NRL caught off-guard over match-fixing

NRL boss Todd Greenberg has conceded the game is still playing catch-up on the threat posed by match-fixing and should have done more to ensure the integrity of the game sooner.

NSW police have launched an investigation into suspicious betting activity over a third NRL match, between Manly and Parramatta this year.

The organised crime squad have expanded their probe which was launched to investigate concerns raised about two matches involving the Sea Eagles, earlier in the year.

Greenberg reiterated his threat that anyone found guilty trying to rig a match would be banned for life and promised to provide assistance to police.

However he admitted that the game had been caught off-guard by the spectre of match-fixing and that they were now being forced to make up ground.

“Reality tells you that the integrity unit of the NRL has only been around for three years,” Greenberg told Triple M on Saturday.

“I spent six years as a club (Canterbury) CEO and during my entire time as a CEO, which is relatively recently, there was no integrity unit.

“If there was ever a problem off the field at a club, we used to just ring the media manager, John Brady, who juggled three or four different portfolios at the time.

“I think it is a fair assessment to say that there is a lot work that we have done in order to maintain the position where we’re at now.

“There’s no doubt we need to learn more but I don’t think that’s particularly specific to rugby league.”

Police are looking into an $18,000 bet wagered on Parramatta to win their round seven clash against Manly by more than five points and links between controversial gambling identity Eddie Hayson and ex-Eels playmaker Kieran Foran and his brother Liam.

It’s been reported Hayson and an associate Frank Farrugia won $41,000 on the match, which was only won by the Eels 22-10 after scoring three tries in the final five minutes.

It is believed the dividend was then re-laid on a winning horse called Brazen, with part of those winnings deposited into Kieran’s TAB account by Liam.

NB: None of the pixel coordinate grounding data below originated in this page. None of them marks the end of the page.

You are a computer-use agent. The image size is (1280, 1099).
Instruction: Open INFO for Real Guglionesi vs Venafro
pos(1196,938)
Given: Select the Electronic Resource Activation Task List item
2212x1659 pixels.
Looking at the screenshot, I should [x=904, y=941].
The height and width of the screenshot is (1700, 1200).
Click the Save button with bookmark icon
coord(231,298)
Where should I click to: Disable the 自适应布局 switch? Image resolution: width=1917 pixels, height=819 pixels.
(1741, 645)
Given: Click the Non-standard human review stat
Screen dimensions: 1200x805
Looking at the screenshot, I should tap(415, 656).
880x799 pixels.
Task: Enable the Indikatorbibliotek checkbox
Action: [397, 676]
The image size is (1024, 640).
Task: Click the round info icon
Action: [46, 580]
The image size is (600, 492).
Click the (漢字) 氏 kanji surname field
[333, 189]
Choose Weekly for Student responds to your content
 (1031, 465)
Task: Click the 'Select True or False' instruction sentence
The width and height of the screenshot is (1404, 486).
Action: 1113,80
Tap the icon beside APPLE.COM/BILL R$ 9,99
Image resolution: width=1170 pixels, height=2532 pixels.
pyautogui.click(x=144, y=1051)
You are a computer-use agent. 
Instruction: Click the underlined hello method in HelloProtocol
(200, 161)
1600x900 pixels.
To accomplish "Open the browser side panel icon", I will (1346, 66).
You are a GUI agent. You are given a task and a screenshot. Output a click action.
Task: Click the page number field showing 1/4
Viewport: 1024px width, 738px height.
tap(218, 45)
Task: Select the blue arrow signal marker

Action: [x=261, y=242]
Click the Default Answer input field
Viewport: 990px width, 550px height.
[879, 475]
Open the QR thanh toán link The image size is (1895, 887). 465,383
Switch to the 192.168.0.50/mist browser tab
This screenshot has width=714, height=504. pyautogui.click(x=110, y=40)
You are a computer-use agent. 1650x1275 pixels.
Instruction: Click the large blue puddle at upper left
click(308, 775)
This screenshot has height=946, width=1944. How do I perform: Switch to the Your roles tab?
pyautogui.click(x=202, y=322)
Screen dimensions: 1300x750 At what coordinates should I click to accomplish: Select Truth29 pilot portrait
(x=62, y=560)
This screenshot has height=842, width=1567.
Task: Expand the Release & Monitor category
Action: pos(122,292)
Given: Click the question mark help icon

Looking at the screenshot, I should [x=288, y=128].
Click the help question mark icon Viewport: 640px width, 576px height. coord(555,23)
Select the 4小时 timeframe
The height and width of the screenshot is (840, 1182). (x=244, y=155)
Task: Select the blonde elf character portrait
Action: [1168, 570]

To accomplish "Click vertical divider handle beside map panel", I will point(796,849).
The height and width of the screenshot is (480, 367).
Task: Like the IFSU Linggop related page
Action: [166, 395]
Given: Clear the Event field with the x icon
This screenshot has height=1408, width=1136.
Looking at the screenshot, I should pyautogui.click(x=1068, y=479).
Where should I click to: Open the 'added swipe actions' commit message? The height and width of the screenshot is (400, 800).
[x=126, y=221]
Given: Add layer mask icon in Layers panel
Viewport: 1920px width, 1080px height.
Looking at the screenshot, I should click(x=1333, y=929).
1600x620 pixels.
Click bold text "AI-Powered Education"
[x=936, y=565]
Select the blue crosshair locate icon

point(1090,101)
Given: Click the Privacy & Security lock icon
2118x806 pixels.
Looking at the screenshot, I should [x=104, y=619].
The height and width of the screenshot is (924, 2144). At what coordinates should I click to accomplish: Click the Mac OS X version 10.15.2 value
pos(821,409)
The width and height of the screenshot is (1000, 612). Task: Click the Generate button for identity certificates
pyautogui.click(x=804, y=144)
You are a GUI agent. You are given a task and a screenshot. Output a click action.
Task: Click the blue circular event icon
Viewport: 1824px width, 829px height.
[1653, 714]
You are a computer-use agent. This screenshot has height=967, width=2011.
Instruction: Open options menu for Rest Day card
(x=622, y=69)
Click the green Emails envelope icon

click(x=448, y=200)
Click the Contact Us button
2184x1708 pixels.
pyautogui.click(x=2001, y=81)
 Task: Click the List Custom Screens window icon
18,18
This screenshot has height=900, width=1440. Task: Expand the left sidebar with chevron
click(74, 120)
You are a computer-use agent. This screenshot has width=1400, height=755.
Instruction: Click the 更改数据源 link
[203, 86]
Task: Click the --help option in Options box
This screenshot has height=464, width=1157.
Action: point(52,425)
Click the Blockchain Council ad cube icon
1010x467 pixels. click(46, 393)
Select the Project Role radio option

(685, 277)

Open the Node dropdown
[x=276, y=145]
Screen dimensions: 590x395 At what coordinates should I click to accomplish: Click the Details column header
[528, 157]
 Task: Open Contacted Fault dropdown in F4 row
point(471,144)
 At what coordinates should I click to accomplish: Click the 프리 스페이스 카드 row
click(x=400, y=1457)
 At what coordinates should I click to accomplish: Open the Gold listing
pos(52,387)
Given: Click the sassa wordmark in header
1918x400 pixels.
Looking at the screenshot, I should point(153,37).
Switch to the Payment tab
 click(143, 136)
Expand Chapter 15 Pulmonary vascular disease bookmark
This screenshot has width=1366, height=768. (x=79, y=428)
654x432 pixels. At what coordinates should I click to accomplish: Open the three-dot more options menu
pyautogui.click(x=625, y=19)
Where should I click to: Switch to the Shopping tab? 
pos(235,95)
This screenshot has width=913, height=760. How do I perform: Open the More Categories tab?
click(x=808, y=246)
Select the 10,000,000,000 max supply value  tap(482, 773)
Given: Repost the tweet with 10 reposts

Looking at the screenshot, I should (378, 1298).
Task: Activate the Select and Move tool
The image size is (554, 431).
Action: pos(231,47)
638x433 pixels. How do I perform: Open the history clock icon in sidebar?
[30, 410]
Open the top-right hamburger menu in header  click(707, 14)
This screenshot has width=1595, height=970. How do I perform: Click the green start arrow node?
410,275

Kieran, who last week was granted a release from his lucrative four-year playing contract with the Eels to address personal issues, denied any wrongdoing.

“The money he put into my account was from our winnings on Brazen,” Kieran told News Corp.

The Eels-Sea Eagles game in April was one of nine appearances made by Kieran in the blue-and-gold this year, however Hayson sneered at suggestions he, or the Forans, had fixed the game.

“This is an absolute wild goose chase that is going nowhere, like the other (match-fixing allegations). It’s absolutely laughable (to suggest we fixed a game),” Hayson told News Corp.

Speaking after his side’s 10-9 win over Manly on Friday night, Eels coach Brad Arthur denied any knowledge of the latest match-fixing claim to rock the club.

Asked whether he was aware of any irregularities around the match, he said: “No.”